Concerned About Your Disabled Loved One?
When you are gone, you will want your loved ones to be protected. When caring for a disabled loved one, it is natural to wonder how he or she would survive without supervision. By establishing legal guardianship or creating a special needs trust, you are protecting their future.
What Are Reasons for Becoming a Legal Guardian or Conservator?
Sometimes, a disabled person is well enough to make decisions and execute documents. Other times, a legal guardian is needed to make important decisions on his or her behalf. A special needs planning attorney can help you decide whether or not your loved one needs a legal guardian. If you decide to become a legal guardian (a person who makes health care decisions) or conservator (a person who makes financial decisions), then we will walk you through the entire process. There are several reasons for becoming a legal guardian or conservator. They include:
Peace of mind.
Becoming a legal guardian or conservator lets family members know that a responsible party is making decisions. A special needs person may not have the capacity to consistently make smart choices. By taking control of the decision-making process, you are helping protect your loved one’s future.
Providing clear legal authority.
By setting up a conservatorship or guardianship, you will become the legal authority for your loved one. This will come in handy when dealing with third parties who could potentially take advantage of the situation. Under your watch, the likelihood of your loved one being financially or physically abused is significantly lessened.
Setting up a process for approving major decisions.
Before becoming a legal guardian or conservator, you must have a court hearing in front of a judge.
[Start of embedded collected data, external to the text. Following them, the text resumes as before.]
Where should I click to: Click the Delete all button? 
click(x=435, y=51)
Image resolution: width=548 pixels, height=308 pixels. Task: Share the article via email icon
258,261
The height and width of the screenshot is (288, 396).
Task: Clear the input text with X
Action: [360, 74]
You must also appear before a judge before making certain major decisions. If the judge approves your decision, then you can take action on behalf of your loved one.
Can Special Needs Trust Planning Help A Disabled Person Keep Government Benefits?
Creating a special needs trust is a great way to protect your disabled loved one. There are income and asset limits for a number of public benefits, most notably Social Security Supplemental Security Income (SSI). Moreover, a disabled person that qualifies for SSI will normally automatically qualify for Medicaid (administered by MassHealth) healthcare benefits. Without proper trust planning, assets left to a disabled loved one at death can result in the disabled person losing SSI, Medicaid, and other government benefits. Considering the value of these government benefits, the assets left to a disabled loved one often pale in comparison. Thus, a well-meaning but uninformed parent of a disabled child can significantly harm that child without proper planning.
The good news is that with proper planning, you will no longer have to worry about protecting your disabled loved one. We will answer your most difficult questions and can take you through the ins and outs of different planning strategies. These strategies often include the use of third-party special needs trusts, first-party special needs trusts, ABLE accounts, and letters of intent. These strategies can insure that your disabled loved one maintains the highest standard of living possible, as well as their dignity and personal autonomy.
Special Needs FAQs
A Special Needs Trust, or a “D4A” Trust, is a trust funded with the disabled beneficiary’s own assets. The trust may be nominally funded and it must be established before the beneficiary reaches the age of 65. A major benefit of these trusts is that, aside from the management of assets for the beneficiary, if the beneficiary receives any gifts, bequests, or settlement proceeds from a lawsuit, the funds can be placed into the trust without disqualifying the beneficiary from receiving public benefits.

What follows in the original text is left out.